Before JONES, DUHE and STEWART, Circuit Judges.

EDITH H. JONES, Circuit Judge:

The Internal Revenue Service (IRS) appeals the district court's and bankruptcy court's disallowance of a tardily filed claim for unpaid taxes, penalties and interest in the debtors' Chapter 13 case. The lower courts held that tardily filed priority claims are disallowed from recovery under Bankruptcy Rule 3002 and that IRS's claim was not a mere amendment of another claim it filed in the case. Because IRS apparently finds it difficult to comply with the bankruptcy rules'

90-day "bar date" for filing proofs of claim, these questions have arisen repeatedly in recent years, and conflicting authorities have piled up. See, e.g., United States v. Chavis (In re Chavis), 47 F.3d 818 (6th Cir.1995); United States v. Towers (In re Pacific Atlantic Trading Co.), 33 F.3d 1064 (9th Cir.1994); United States v. Vecchio (In re Vecchio), 20 F.3d 555 (2nd Cir.1994); Internal Revenue Service v. Century Boat Co. (In re Century Boat Co.), 986 F.2d 154 (6th Cir.1993). Fortunately, Congress fixed the problem for tax claims in cases filed after October 22, 1994. 1 As for the many pre-amendment cases, however, this court sides with the analysis that holds tardy claims to be tardy, not disallowed, but potentially entitled to no more than lower-priority recovery from the debtor's estate. 11 U.S.C. Sec. 726(a)(3). In this case, our result reverses the judgments of the lower courts insofar as the "allowance" of IRS's late-filed claim is concerned, but we also hold IRS was not entitled to priority claim distribution rights and that its late claim was not a permissible amendment to an earlier, timely claim. The lower court judgments are technically reversed in part and affirmed in part, but IRS recovers nothing on its tardy claim.

I. BACKGROUND

Patrick and Susan Waindel filed a Chapter 13 petition on August 5, 1991. Before this filing, the IRS notified them that it was disallowing certain deductions they had taken for the tax years 1982 through 1986. The Waindels listed on the Chapter 13 Statement filed with their petition an estimated tax liability for 1990 of $20,000, and estimated and disputed tax liabilities for 1982 and 1983 of $16,850 and $9,500 respectively. No explanation has been offered as to why the debtors did not schedule estimated and disputed tax liabilities for the years 1984 through 1986.

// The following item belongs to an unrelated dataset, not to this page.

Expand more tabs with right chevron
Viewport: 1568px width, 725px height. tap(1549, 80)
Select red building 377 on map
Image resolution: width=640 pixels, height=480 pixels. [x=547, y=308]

The bankruptcy court issued a notice of the Sec. 341 meeting of creditors specifying that all proofs of claims were to be filed prior to February 4, 1992 in order to be allowed and paid. Shortly after receiving this notice, the IRS filed a timely proof of claim for taxes, penalties, and interest for 1990 in the amount of $20,796.52. 2 On February 6, 1992, two days after the filing deadline, the IRS filed an "amended" proof of claim asserting a total claim of $73,781.79 spanning the years 1982, 1983, 1984, 1985, 1986, and 1990. 3

Debtors objected to the amended proof of claim arguing that it was actually a new claim that must be disallowed because it was not timely filed pursuant to Bankruptcy Rule 3002(c). Prior to trial, the parties stipulated that deficiencies for all of the tax years in question totalled $71,151.98. At trial, the IRS offered uncontroverted testimony that the amended proof of claim was actually prepared on January 6, 1992--well in advance of the February 4 deadline. Unforeseen personnel changes were blamed for the tardiness of the actual filing.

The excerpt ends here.